Let us begin at the beginning. God made the universe. Why? Because God is love. Love is giving, communicative. Love overflows into the Other. God so overflows with love that He is three Persons, a tripartite molten reactor core of self-emptying love that animates nothing into something, emptiness into material presence. Why are there stars and planets? Because God so loved the world that He created it out of utter void. God’s love is so powerful that it makes the no-thing spring into being, makes the pitch blackness come alive as primordial rain forest, teeming with life.
But though the love of God is so strong that nothingness harmonizes into somethingness along its chords, still there is something more to be done. For stars and stones do not love in return, and do not love one another as God has loved them. Nor do the beasts love as God loves. Angels are pure spirit, God’s love in kenotic echoes. They may love—and hate—as humans do. But only humans are made of matter and soul. Only we, among all else in God’s creation, alone among everything and everyone, can love, in the flesh, in imitation of almighty God.
What is a woman, then? We Catholics have the best, the only, answer. Mary is a woman. When the angel knelt before the Virgin, he reverenced not her chromosomes, not her gender identity, but the fact that she had been made in the image and likeness of God. Mary, whom God made, was chosen—woman from woman—to bear God’s only Son. The angel asked Mary to bear God’s Child. He did not insist, did not demand. It was Mary’s dignity, her holy integrity, the imprint upon her of the Most High, that commanded respect, even the respect of the angels. A woman is made by God, for God, to know and love God, on a blueprint which is God Himself.
That is who women are. Women, so loved by God, can be co-authors with Him in His Creation.
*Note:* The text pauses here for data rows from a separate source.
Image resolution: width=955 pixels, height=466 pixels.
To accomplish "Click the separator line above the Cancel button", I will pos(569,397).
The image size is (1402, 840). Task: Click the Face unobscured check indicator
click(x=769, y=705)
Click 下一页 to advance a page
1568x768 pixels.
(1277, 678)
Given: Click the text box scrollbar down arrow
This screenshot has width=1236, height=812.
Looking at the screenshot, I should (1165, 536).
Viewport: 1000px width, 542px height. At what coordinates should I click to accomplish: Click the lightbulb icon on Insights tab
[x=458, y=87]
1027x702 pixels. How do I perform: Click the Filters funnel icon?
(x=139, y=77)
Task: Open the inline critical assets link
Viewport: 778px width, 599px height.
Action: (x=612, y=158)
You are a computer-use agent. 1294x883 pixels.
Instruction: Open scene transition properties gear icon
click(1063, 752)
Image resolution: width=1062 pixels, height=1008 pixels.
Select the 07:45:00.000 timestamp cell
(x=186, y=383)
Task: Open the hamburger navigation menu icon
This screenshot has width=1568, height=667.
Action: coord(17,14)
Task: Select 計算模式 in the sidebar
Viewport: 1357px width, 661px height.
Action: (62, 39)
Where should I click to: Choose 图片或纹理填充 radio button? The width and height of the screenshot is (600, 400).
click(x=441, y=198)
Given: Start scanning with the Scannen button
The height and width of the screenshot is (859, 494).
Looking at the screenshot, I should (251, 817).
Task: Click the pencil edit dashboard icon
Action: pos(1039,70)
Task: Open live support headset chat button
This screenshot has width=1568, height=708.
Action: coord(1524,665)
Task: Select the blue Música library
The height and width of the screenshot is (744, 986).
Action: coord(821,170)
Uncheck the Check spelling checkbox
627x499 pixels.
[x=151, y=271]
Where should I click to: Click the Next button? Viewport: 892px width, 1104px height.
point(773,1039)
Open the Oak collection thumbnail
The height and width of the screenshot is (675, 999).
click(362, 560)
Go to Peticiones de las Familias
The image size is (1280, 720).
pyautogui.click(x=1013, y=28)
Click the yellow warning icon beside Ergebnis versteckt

Biology is merely a physical condition of this love. Mary was not her material makeup. Mary was loved into being, and then loved again into being God’s Mother, and then loved once more into being in Heaven with the Son whom she bore, the Son Whose holiness sanctified the womb in which He was knitted together. This is not “gender identity.” This is the destiny God has planned for us if only we will look above the horizons of our bodies and minds and fix our gaze on Him instead. For God created the world out of love, but also created it to be overcome by that same love. Our time here is short, and the bodies we have are subordinate to the good that God has done and will yet do to reclaim us.
What is a woman? A woman is Mary of Nazareth, whom God loved, and who loved God and trusted Him. From that came our salvation. This is a truth that biology and gender identity cannot possibly tell.
One question remains: What is a man? A man is Jesus, and Joseph, His stepfather. Jesus traded His Body for our salvation. Joseph traded his will for the good of his wife and for the glory of the God Who made both her and him. All of this was made possible by Mary, who, in the mystery of God’s incomprehensible love, cooperated with God.
What is a woman? What is a man? These are not abstract questions. These are questions about our true human belonging and about those on whom we model ourselves in this fleeting existence. Neither identity nor biology suffice. Mary is a woman, Jesus and Joseph are men.
Answer the questions any other way, and you have failed to answer the questions at all.